# Task directions
Reproduce each of the rows below verbatim, keeping every line unchanged.

[BEGIN Input records]

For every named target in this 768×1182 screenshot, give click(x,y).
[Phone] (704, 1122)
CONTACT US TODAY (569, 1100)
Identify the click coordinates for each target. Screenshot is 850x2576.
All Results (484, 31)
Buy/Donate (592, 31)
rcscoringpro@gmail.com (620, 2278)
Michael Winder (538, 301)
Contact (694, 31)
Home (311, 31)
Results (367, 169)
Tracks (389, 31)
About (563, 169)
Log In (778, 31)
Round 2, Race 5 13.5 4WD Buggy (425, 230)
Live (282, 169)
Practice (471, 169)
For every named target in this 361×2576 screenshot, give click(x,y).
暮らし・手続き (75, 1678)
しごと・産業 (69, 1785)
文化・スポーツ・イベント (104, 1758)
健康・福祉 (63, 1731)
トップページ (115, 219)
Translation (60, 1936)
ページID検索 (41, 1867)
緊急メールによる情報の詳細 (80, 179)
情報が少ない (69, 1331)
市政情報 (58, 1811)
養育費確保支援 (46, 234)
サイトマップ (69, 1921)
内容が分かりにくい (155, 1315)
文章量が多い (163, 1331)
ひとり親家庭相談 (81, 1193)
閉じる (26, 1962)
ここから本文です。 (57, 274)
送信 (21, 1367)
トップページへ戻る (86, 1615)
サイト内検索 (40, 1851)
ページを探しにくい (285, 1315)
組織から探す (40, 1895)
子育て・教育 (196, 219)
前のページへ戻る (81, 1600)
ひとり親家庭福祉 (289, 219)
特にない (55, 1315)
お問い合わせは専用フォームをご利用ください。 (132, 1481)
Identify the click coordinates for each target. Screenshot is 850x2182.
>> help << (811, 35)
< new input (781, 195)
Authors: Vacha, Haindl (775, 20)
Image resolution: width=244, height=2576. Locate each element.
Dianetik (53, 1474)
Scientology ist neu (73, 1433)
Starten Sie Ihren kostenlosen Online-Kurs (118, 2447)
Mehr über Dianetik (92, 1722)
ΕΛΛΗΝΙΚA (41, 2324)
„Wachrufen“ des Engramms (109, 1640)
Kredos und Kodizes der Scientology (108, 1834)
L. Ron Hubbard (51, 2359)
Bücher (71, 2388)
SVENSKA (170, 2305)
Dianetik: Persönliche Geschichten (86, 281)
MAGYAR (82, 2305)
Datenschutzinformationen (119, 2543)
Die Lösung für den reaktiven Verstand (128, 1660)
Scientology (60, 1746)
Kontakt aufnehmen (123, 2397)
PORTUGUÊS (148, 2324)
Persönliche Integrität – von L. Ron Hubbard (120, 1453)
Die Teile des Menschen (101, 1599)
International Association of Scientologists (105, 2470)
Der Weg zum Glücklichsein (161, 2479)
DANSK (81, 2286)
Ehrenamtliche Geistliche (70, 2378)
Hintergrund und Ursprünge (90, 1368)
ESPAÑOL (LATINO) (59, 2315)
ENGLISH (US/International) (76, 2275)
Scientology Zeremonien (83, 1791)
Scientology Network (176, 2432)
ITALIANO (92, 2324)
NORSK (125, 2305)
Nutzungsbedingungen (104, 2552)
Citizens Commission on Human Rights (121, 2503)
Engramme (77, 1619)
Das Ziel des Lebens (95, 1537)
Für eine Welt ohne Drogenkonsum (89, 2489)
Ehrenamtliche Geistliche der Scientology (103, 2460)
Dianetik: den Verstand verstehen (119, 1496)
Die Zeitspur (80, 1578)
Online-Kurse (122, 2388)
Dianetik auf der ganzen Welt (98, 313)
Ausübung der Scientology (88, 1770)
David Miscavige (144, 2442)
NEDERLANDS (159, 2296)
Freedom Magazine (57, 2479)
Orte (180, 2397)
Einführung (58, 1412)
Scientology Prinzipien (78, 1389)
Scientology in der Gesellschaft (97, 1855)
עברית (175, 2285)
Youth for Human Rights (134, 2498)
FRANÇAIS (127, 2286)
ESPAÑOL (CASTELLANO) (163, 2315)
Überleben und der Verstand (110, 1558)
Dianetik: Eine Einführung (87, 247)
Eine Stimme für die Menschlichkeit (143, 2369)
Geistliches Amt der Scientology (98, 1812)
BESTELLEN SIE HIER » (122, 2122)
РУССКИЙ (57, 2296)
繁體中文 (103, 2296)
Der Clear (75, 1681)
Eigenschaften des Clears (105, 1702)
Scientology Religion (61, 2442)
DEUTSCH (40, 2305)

[END Input records]

# Problem solution
For every named target in this 768×1182 screenshot, give click(x,y).
[Phone] (704, 1122)
CONTACT US TODAY (569, 1100)
Identify the click coordinates for each target. Screenshot is 850x2576.
All Results (484, 31)
Buy/Donate (592, 31)
rcscoringpro@gmail.com (620, 2278)
Michael Winder (538, 301)
Contact (694, 31)
Home (311, 31)
Results (367, 169)
Tracks (389, 31)
About (563, 169)
Log In (778, 31)
Round 2, Race 5 13.5 4WD Buggy (425, 230)
Live (282, 169)
Practice (471, 169)
For every named target in this 361×2576 screenshot, give click(x,y).
暮らし・手続き (75, 1678)
しごと・産業 (69, 1785)
文化・スポーツ・イベント (104, 1758)
健康・福祉 (63, 1731)
トップページ (115, 219)
Translation (60, 1936)
ページID検索 (41, 1867)
緊急メールによる情報の詳細 (80, 179)
情報が少ない (69, 1331)
市政情報 (58, 1811)
養育費確保支援 (46, 234)
サイトマップ (69, 1921)
内容が分かりにくい (155, 1315)
文章量が多い (163, 1331)
ひとり親家庭相談 (81, 1193)
閉じる (26, 1962)
ここから本文です。 (57, 274)
送信 (21, 1367)
トップページへ戻る (86, 1615)
サイト内検索 (40, 1851)
ページを探しにくい (285, 1315)
組織から探す (40, 1895)
子育て・教育 (196, 219)
前のページへ戻る (81, 1600)
ひとり親家庭福祉 (289, 219)
特にない (55, 1315)
お問い合わせは専用フォームをご利用ください。 (132, 1481)
Identify the click coordinates for each target. Screenshot is 850x2182.
>> help << (811, 35)
< new input (781, 195)
Authors: Vacha, Haindl (775, 20)
Image resolution: width=244, height=2576. Locate each element.
Dianetik (53, 1474)
Scientology ist neu (73, 1433)
Starten Sie Ihren kostenlosen Online-Kurs (118, 2447)
Mehr über Dianetik (92, 1722)
ΕΛΛΗΝΙΚA (41, 2324)
„Wachrufen“ des Engramms (109, 1640)
Kredos und Kodizes der Scientology (108, 1834)
L. Ron Hubbard (51, 2359)
Bücher (71, 2388)
SVENSKA (170, 2305)
Dianetik: Persönliche Geschichten (86, 281)
MAGYAR (82, 2305)
Datenschutzinformationen (119, 2543)
Die Lösung für den reaktiven Verstand (128, 1660)
Scientology (60, 1746)
Kontakt aufnehmen (123, 2397)
PORTUGUÊS (148, 2324)
Persönliche Integrität – von L. Ron Hubbard (120, 1453)
Die Teile des Menschen (101, 1599)
International Association of Scientologists (105, 2470)
Der Weg zum Glücklichsein (161, 2479)
DANSK (81, 2286)
Ehrenamtliche Geistliche (70, 2378)
Hintergrund und Ursprünge (90, 1368)
ESPAÑOL (LATINO) (59, 2315)
ENGLISH (US/International) (76, 2275)
Scientology Zeremonien (83, 1791)
Scientology Network (176, 2432)
ITALIANO (92, 2324)
NORSK (125, 2305)
Nutzungsbedingungen (104, 2552)
Citizens Commission on Human Rights (121, 2503)
Engramme (77, 1619)
Das Ziel des Lebens (95, 1537)
Für eine Welt ohne Drogenkonsum (89, 2489)
Ehrenamtliche Geistliche der Scientology (103, 2460)
Dianetik: den Verstand verstehen (119, 1496)
Die Zeitspur (80, 1578)
Online-Kurse (122, 2388)
Dianetik auf der ganzen Welt (98, 313)
Ausübung der Scientology (88, 1770)
David Miscavige (144, 2442)
NEDERLANDS (159, 2296)
Freedom Magazine (57, 2479)
Orte (180, 2397)
Einführung (58, 1412)
Scientology Prinzipien (78, 1389)
Scientology in der Gesellschaft (97, 1855)
עברית (175, 2285)
Youth for Human Rights (134, 2498)
FRANÇAIS (127, 2286)
ESPAÑOL (CASTELLANO) (163, 2315)
Überleben und der Verstand (110, 1558)
Dianetik: Eine Einführung (87, 247)
Eine Stimme für die Menschlichkeit (143, 2369)
Geistliches Amt der Scientology (98, 1812)
BESTELLEN SIE HIER » (122, 2122)
РУССКИЙ (57, 2296)
繁體中文 (103, 2296)
Der Clear (75, 1681)
Eigenschaften des Clears (105, 1702)
Scientology Religion (61, 2442)
DEUTSCH (40, 2305)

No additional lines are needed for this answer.